**THE TASK**
According to the text about Travessa da Judiaria, what can still be seen on the left at the end of the street?
TEXT EXCERPT Start Marker
As a street, the Travessa is valuable precisely because it is not an abstract “memory of Jews,” it is a retained piece of the medieval urban grid. Research on Santarém’s urban evolution links this micro-topography to regulatory mechanisms typical of Portuguese towns, in which Jewish residence was concentrated and movement could be controlled through narrow passages, bounded circulation, and the management of access routes. In this reading, the Travessa reflects a lived urban environment of dense housing and constrained space, rather than a symbolic label applied later.
The street’s position also anchors it physically within the fortified city. A pedestrian itinerary for Santarém’s historic center places the descent into Travessa da Judiaria from Avenida 5 de Outubro and notes that, at its end, one can still observe to the left an old bastion of the city wall, before continuing along the side of the Igreja da Graça. This situates the Travessa on the edge between residential lanes and the defensive architecture of the upper town, a typical setting for late medieval quarters shaped by walls, gates, and internal boundaries.
In present-day administrative geography, Travessa da Judiaria lies in the parish of Marvila (Santarém) and is associated with the postal code 2000-123, with publicly listed coordinates for the street.
TEXT EXCERPT End Marker
SUPPLIED INFORMATION Start Marker
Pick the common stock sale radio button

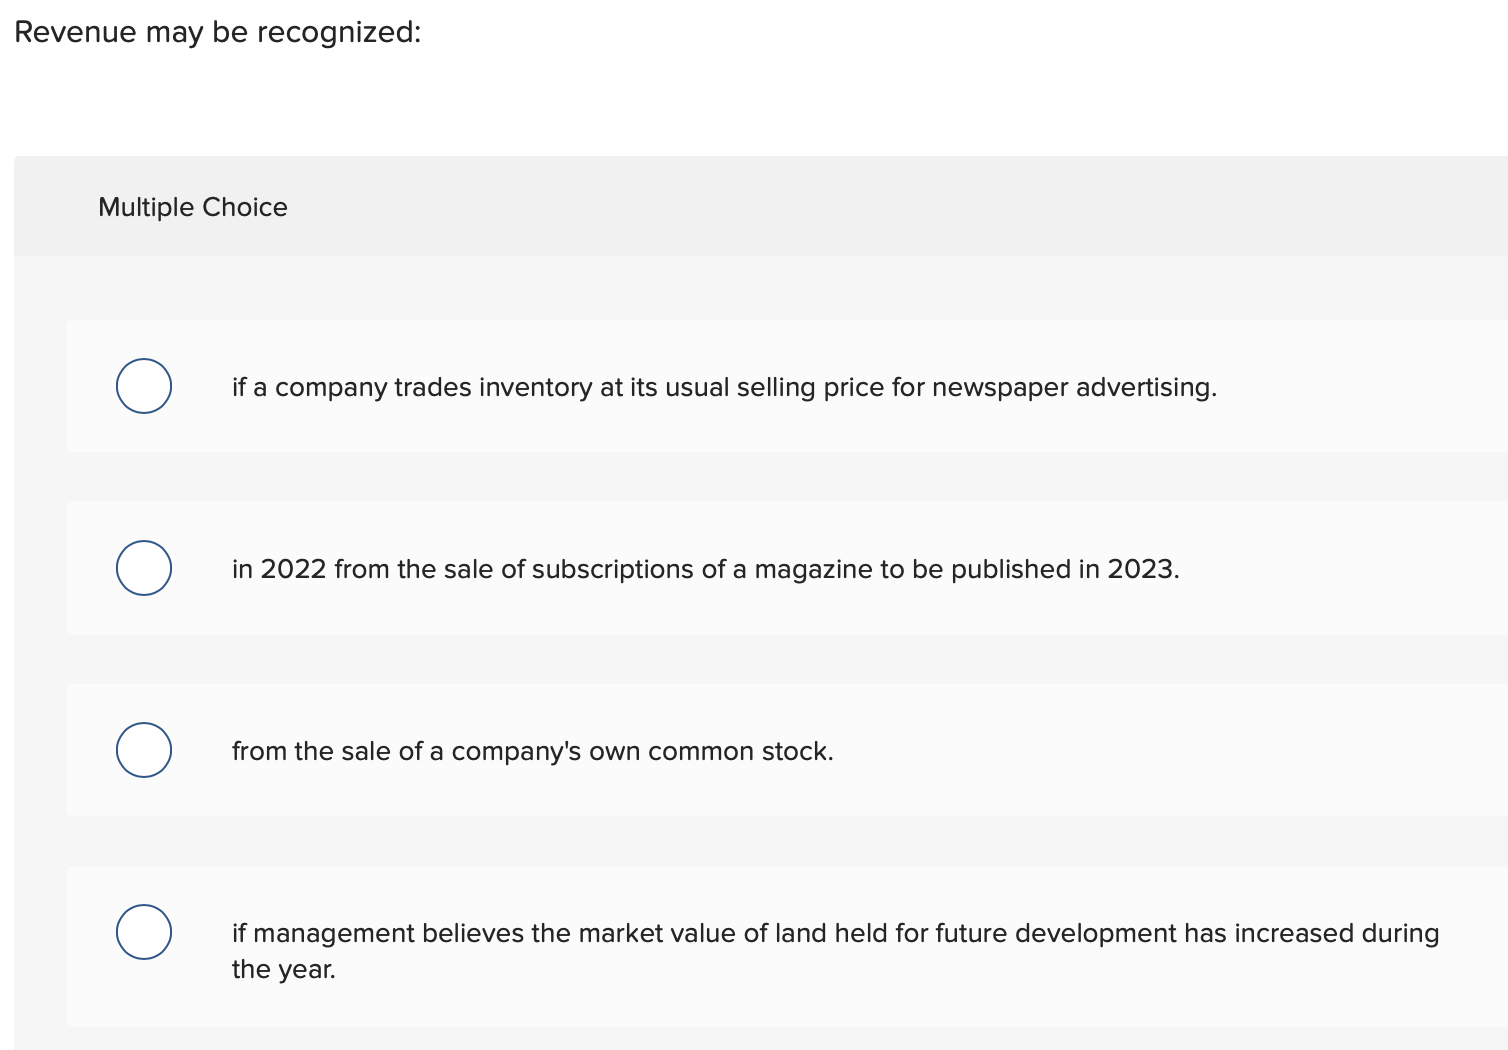tap(143, 749)
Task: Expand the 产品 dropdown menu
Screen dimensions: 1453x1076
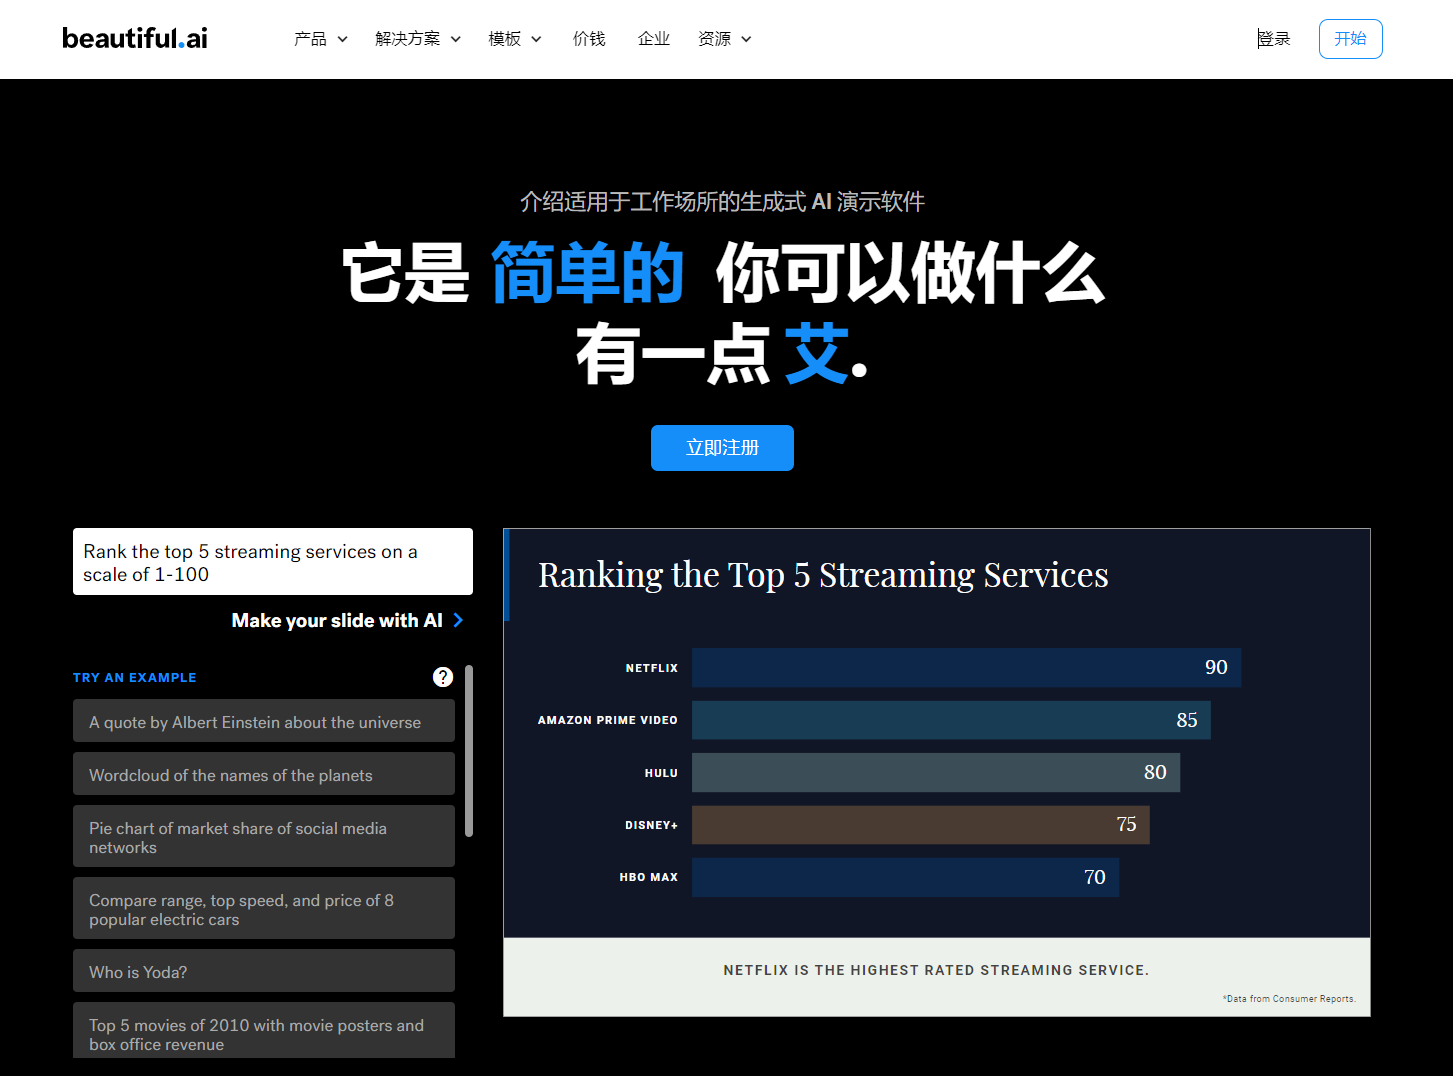Action: tap(320, 39)
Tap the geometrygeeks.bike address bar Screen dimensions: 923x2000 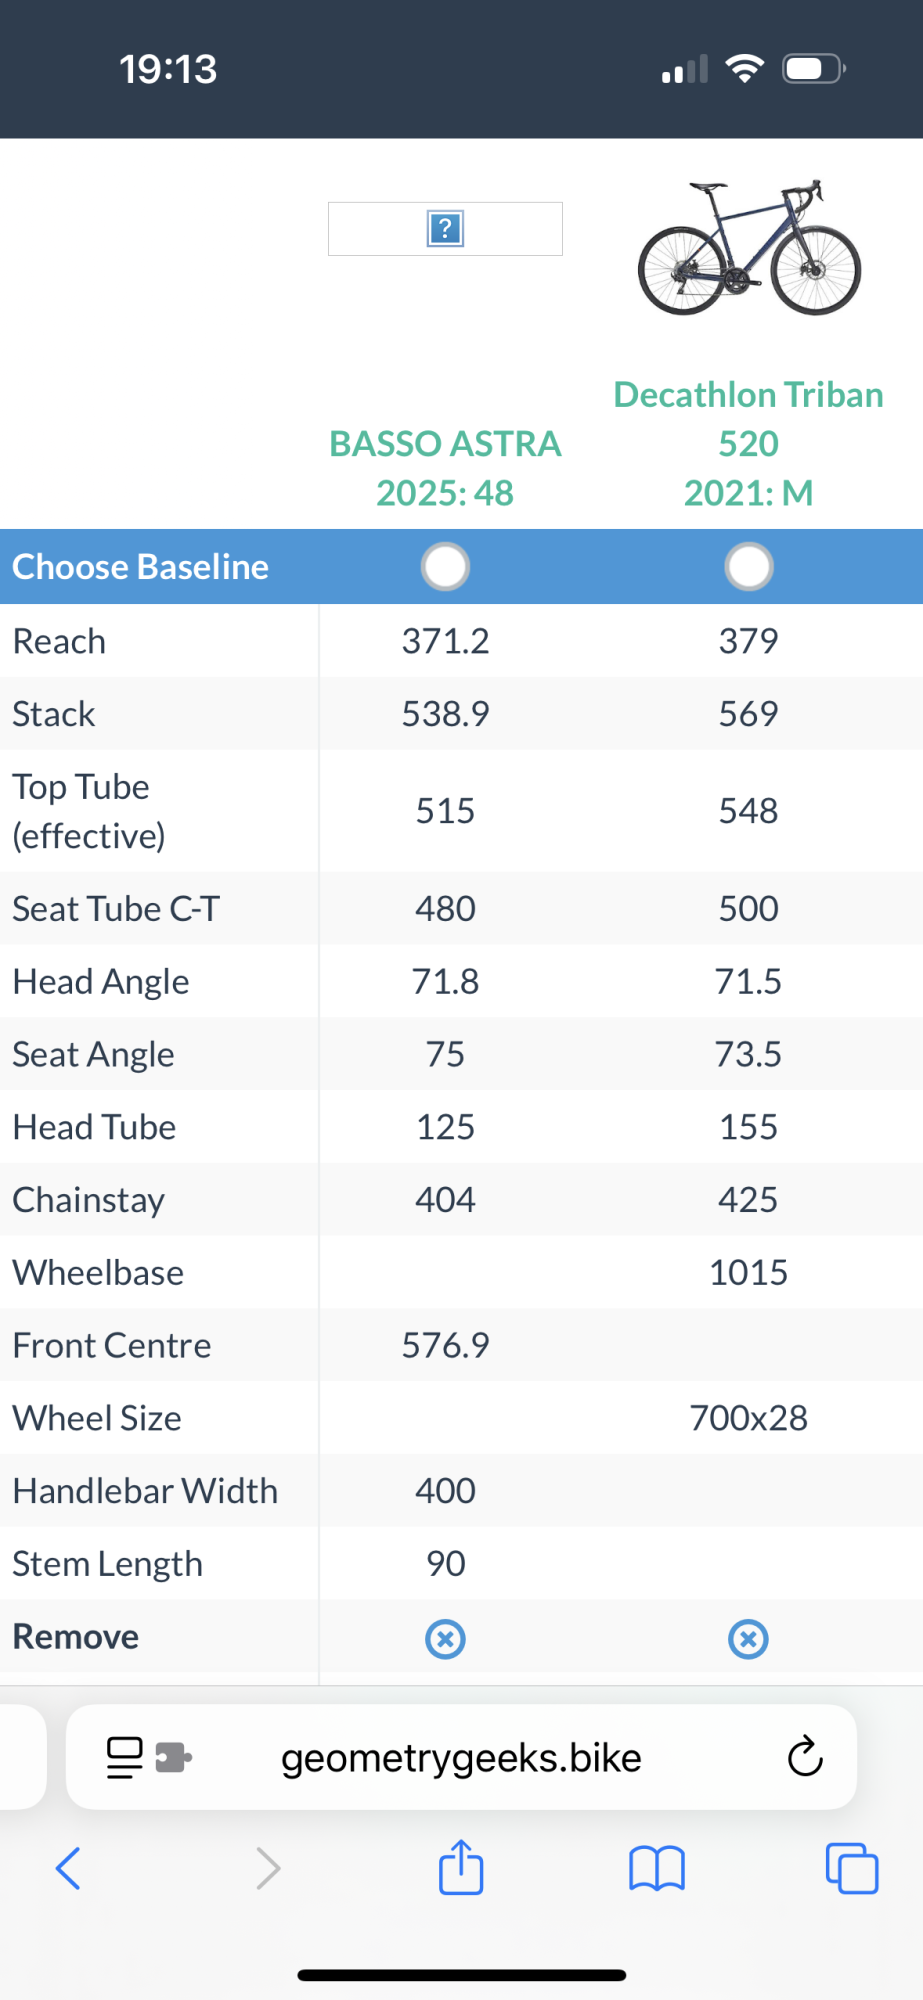[x=461, y=1757]
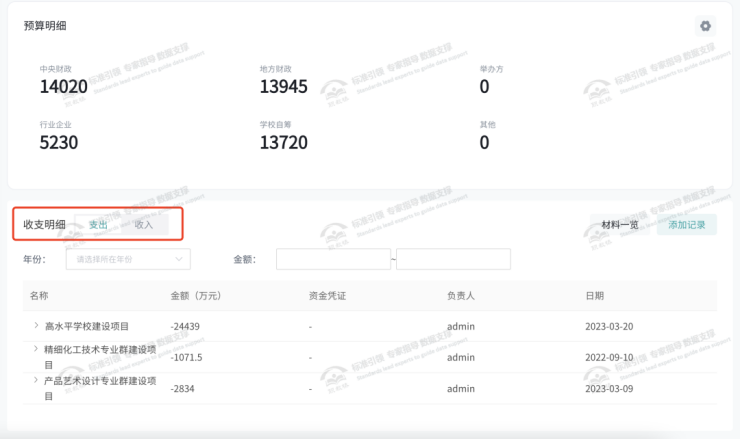The image size is (740, 439).
Task: Select the 行业企业 value 5230
Action: [x=59, y=142]
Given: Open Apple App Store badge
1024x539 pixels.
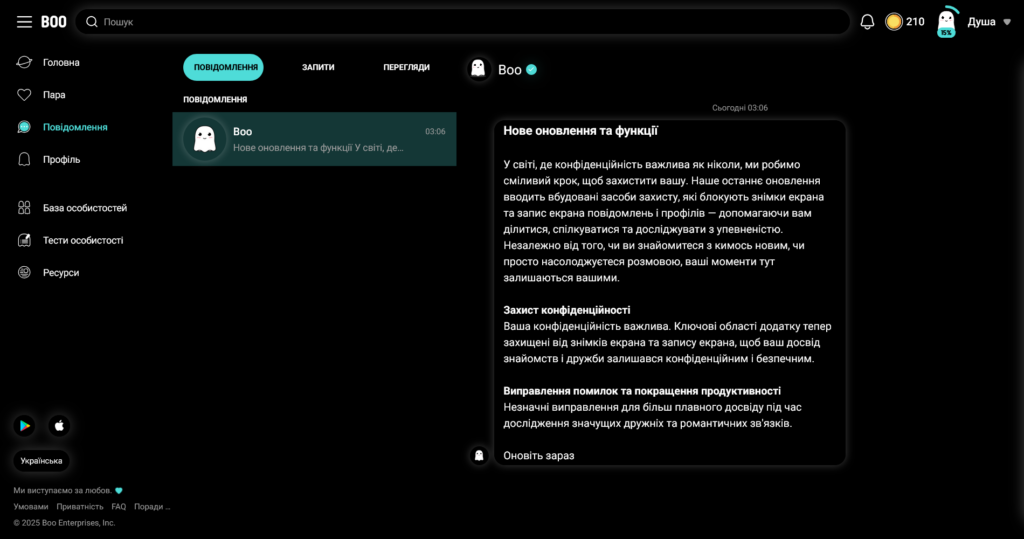Looking at the screenshot, I should tap(59, 426).
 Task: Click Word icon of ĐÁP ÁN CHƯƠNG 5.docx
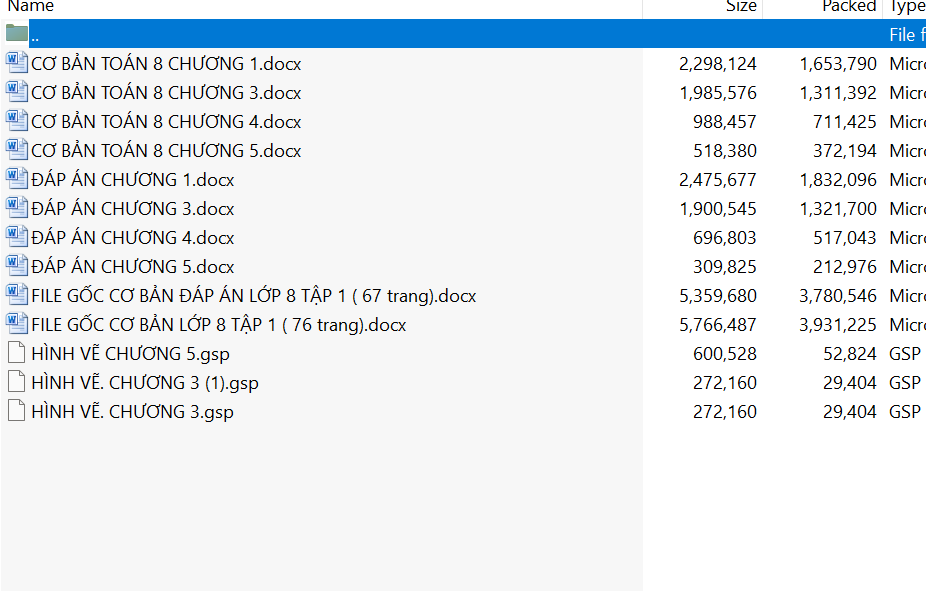17,266
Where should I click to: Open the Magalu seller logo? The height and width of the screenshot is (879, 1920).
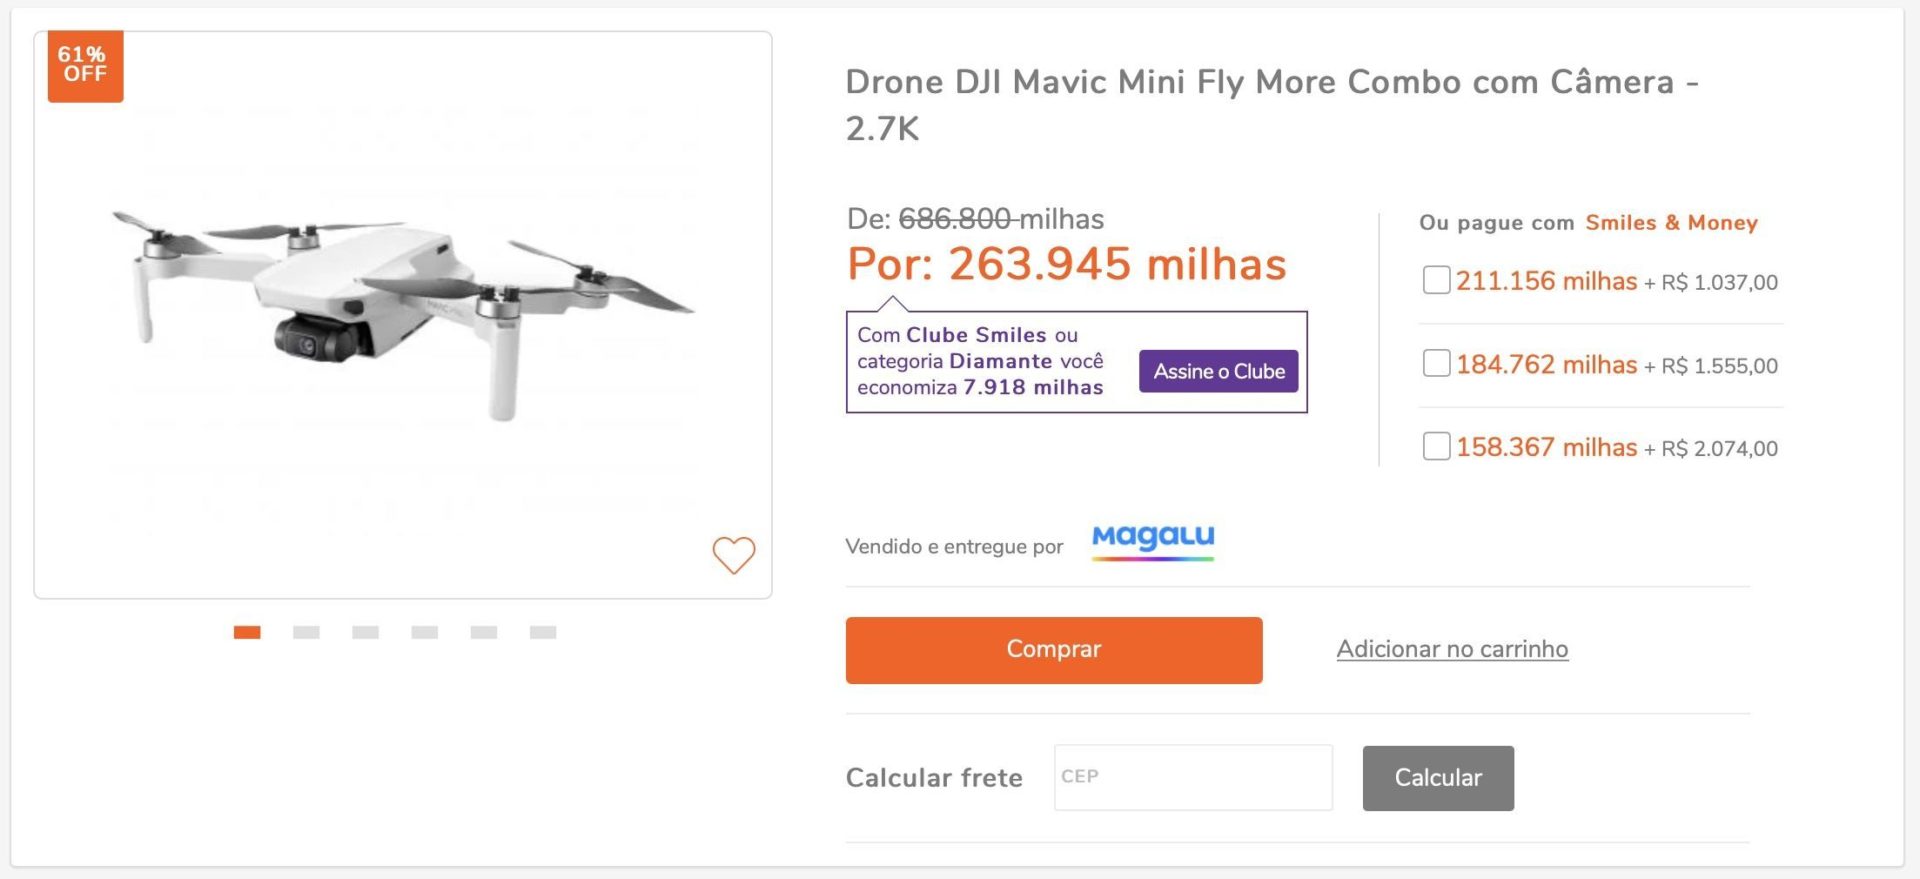tap(1153, 541)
SUPPLIED INFORMATION End Marker
**ANSWER AREA**
An old bastion of the city wall.